Among the tokens in our corpus, multimodal iteration essentially serves the following functions:
Referencing the problem in the student’s playing,
as is, in the original modality-signaling method combination, i.e. cello playing
in another modality-signaling method combination, to highlight the suboptimal aspects; and
demonstrating the desired, “correct” way of playing,
as is, in the original modality-signaling method combination, i.e. cello playing
in another modality-signaling method combination, to single out the desired properties.
Each of the examples presented serves some or all of these functions, with which the instructor highlights multiple aspects of the same idea through different combinations of modality and signaling method, but also contrasts “correct” and “incorrect” cello playing, thereby contributing to a fuller understanding of both on the student’s part. Given the lack of explicit prompts in most cases, whether the relation between juxtaposed iterations is to be interpreted as one of similarity or contrast is dependent on the highly context-sensitive mechanisms of dialogic resonance. Though nuanced and often covert, multimodal iteration bears significant consequences to the sequential unfolding of the discourse.
While the communicative affordances of juxtaposed elements have been explored by many, and across modalities (e.g. Arnold 2012; Keevallik 2010; Teng and Sun 2002), in the present study, we offer a concise but systematic account of how such juxtaposition is deployed to achieve communicative functions in the instructional context of cello classes, where the subject matter is nonverbal, procedural, and embodied. Through the examination of nonverbal depictions without simultaneously co-occurring speech — an oversight in the literature identified through reconceptualizing the typology of depictions in Clark’s framework — in cello master classes, we identify multimodal iteration as a strategy for transfer of embodied knowledge. With data approximating naturally occurring language use, we demonstrate how the rich potential of multimodal iteration is creatively utilized by the instructor on the fly, communicating with efficiency meanings which would otherwise be difficult to verbalize.
The present study offering a first glimpse into the full complexity of multimodal iteration in transfer of embodied knowledge, natural next steps in this direction include examination of other comparable contexts of instruction, consideration of the roles and functions of artifacts (e.g. musical instruments, sheet music), exploration of the interactional dynamics between the instructor and the students, and, importantly, research on the actual transfer of embodied knowledge. As the current study is focused on how the instructor capitalizes on multimodal iteration, research on the receiving end of multimodal iteration will help complete the picture, as will further investigation on the precise ways in which individual iterations relate to the meaning of which they serve to profile select aspects.

:::::

Reproduce the passage on multimodal iteration from "Each of the" up to and including "of the discourse.".

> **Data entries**
:::::

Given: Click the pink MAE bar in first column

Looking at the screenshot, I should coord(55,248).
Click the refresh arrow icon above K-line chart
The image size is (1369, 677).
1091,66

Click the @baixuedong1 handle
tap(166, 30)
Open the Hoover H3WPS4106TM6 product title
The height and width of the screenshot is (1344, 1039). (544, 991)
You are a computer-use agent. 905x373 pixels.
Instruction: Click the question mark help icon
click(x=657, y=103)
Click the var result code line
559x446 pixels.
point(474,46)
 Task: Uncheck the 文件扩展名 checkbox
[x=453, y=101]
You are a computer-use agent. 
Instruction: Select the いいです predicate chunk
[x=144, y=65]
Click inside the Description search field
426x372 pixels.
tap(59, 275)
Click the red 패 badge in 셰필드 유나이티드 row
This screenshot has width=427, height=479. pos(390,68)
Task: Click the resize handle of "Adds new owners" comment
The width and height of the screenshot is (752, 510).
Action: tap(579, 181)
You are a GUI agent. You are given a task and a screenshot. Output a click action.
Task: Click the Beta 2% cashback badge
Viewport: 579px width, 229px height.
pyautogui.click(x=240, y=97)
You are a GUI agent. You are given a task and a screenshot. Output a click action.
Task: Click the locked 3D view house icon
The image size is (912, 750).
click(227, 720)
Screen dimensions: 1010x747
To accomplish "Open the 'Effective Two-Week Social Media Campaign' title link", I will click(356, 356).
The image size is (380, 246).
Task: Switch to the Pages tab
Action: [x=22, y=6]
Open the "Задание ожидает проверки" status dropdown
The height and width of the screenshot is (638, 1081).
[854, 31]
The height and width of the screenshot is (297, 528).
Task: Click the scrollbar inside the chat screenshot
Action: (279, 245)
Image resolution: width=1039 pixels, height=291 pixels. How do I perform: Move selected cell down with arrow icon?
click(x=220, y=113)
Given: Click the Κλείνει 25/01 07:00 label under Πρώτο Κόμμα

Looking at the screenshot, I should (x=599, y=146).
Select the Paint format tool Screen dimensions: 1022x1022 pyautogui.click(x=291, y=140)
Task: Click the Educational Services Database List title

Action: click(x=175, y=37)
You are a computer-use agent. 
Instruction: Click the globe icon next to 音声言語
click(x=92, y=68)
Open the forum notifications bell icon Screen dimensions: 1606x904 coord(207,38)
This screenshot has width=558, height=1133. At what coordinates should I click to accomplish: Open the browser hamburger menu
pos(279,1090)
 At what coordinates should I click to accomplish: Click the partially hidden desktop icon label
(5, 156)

:::::

> **ANSWER**
Each of the examples presented serves some or all of these functions, with which the instructor highlights multiple aspects of the same idea through different combinations of modality and signaling method, but also contrasts “correct” and “incorrect” cello playing, thereby contributing to a fuller understanding of both on the student’s part. Given the lack of explicit prompts in most cases, whether the relation between juxtaposed iterations is to be interpreted as one of similarity or contrast is dependent on the highly context-sensitive mechanisms of dialogic resonance. Though nuanced and often covert, multimodal iteration bears significant consequences to the sequential unfolding of the discourse.